What the exercise asks: Every line holding the string "Given" should be copied from the listing.
Supplied records Start Marker
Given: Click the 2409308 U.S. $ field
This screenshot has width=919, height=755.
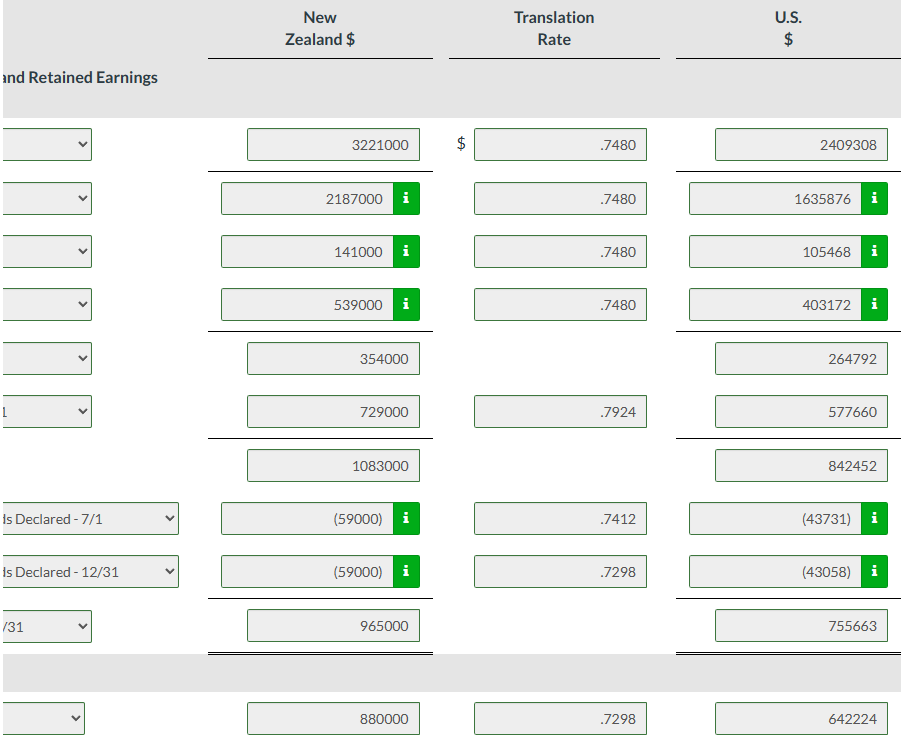Looking at the screenshot, I should [x=801, y=144].
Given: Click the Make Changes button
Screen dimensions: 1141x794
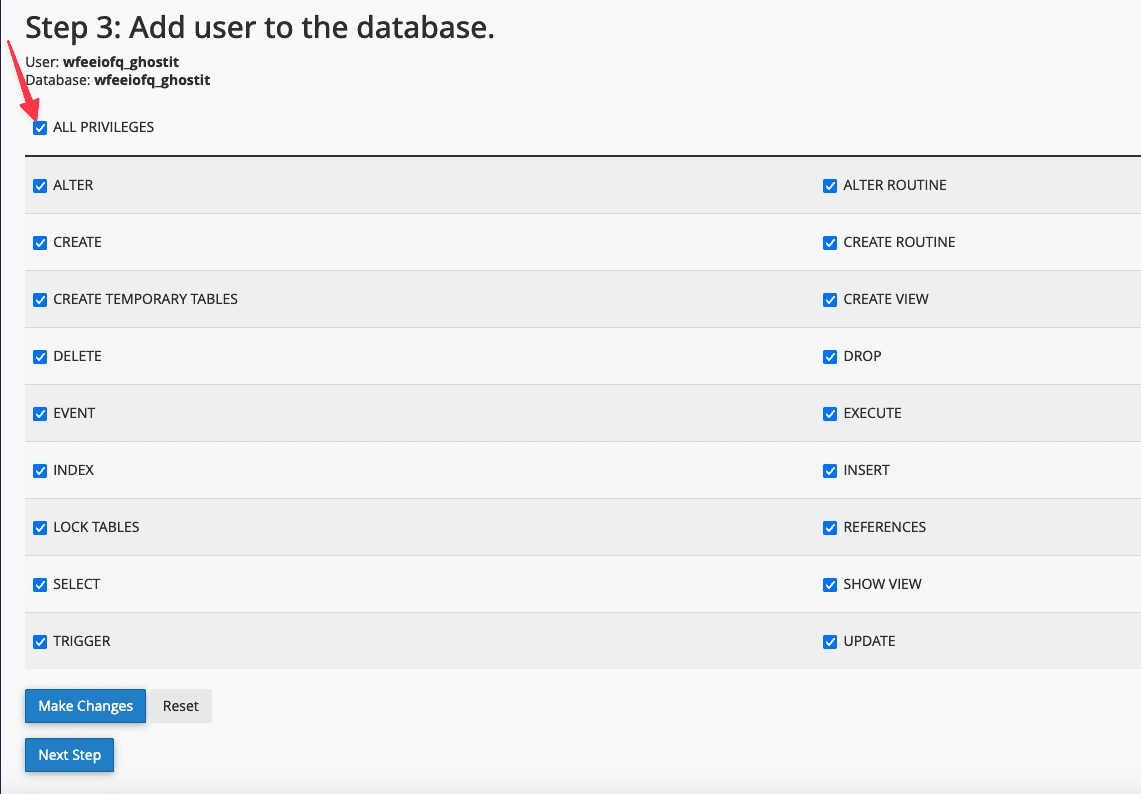Looking at the screenshot, I should coord(85,706).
Supplied records End Marker
Completed exercise:
Given: Click the 2409308 U.S. $ field
Given: Click the Make Changes button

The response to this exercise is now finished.